# To be done
a. Using the PC-building advice, say whether each statement agrees with it, answering yes or no and quoting the deciding words: (i) Intel and AMD processors are usually keyed so they sit only one way. (ii) A shock strong enough to damage PC parts is usually one you can feel. (iii) You should unplug the power supply before touching a metal case component.
b. Answer these questions from the PC-building advice:
(i) How old was the writer's brother when he upgraded his own system?
(ii) What does the text suggest doing with a RAM stick that doesn't go in on the first attempt?
(iii) When wearing a wrist strap before you've started building, when should the power be plugged in?

PC building is truly very much easier than most people set it out to be. I know how daunting something can seem at first until you actually do it, but the best advice I can give you is practice first if you can. Then you'll get the confidence you need to do it.

There's just a few simple rules for building a PC 99% of the time really.

1) ground yourself before working on your parts / PC. The most universally accepted way to do this without a wrist strap is to leave the PC plugged in for a moment, touch a metal case component (Side panel, back panel, etc) and then unplug the power supply and work on the system. In my experience, this works fine, even with the servers I work on at work. Also be sure you're not on a shag carpet, or even lineoleum. Static can build on both surfaces and cause ESD (Electrostatic Discharge) which can kill parts with shocks you can't even feel (rubbing your feet on the carpet and touching someone is several orders of magnitude more powerful than even a simple shock that can kill PC parts. Most of the time, you'll never feel it)

If you can get access to a grounding wrist strap, it's pretty much the same principle, attach it to the PC, put it on, and when you've given it a few seconds, disconnect the power cord from the PC and start your work. In cases where you're not yet building anything, leave yourself attached to the case, and work on the system from that point, only plugging the power in after you've completed the build.

2) If you've played with Legos, or any type of "assembly" toy growing up, you can build a PC. Yes, absolutely serious. I showed my mom how to upgrade her system, and even my brother could do his when he was only 10.

3) As long as you read instructions books on things like how to insert processors and RAM, you really can't screw much up. If it doesn't go in on the first attempt, don't force it. Try it another way (with RAM, that's easy, just flip the stick and try again) Processors are usually keyed so they only sit one way. This is true for Intel AND AMD.

# Supplied data
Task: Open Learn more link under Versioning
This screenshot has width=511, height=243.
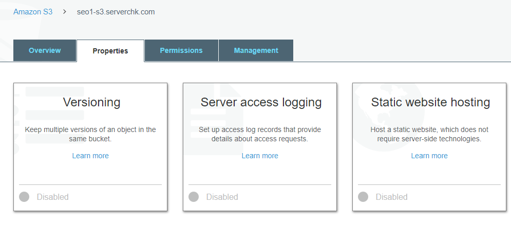Action: coord(90,156)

# Results of the tasks
a.
(i) Yes: "Processors are usually keyed so they only sit one way. This is true for Intel AND AMD."
(ii) No: "Most of the time, you'll never feel it"
(iii) No: "leave the PC plugged in for a moment, touch a metal case component (Side panel, back panel, etc) and then unplug the power supply"

b.
(i) 10
(ii) Flip the stick and try again.
(iii) Only after the build is completed.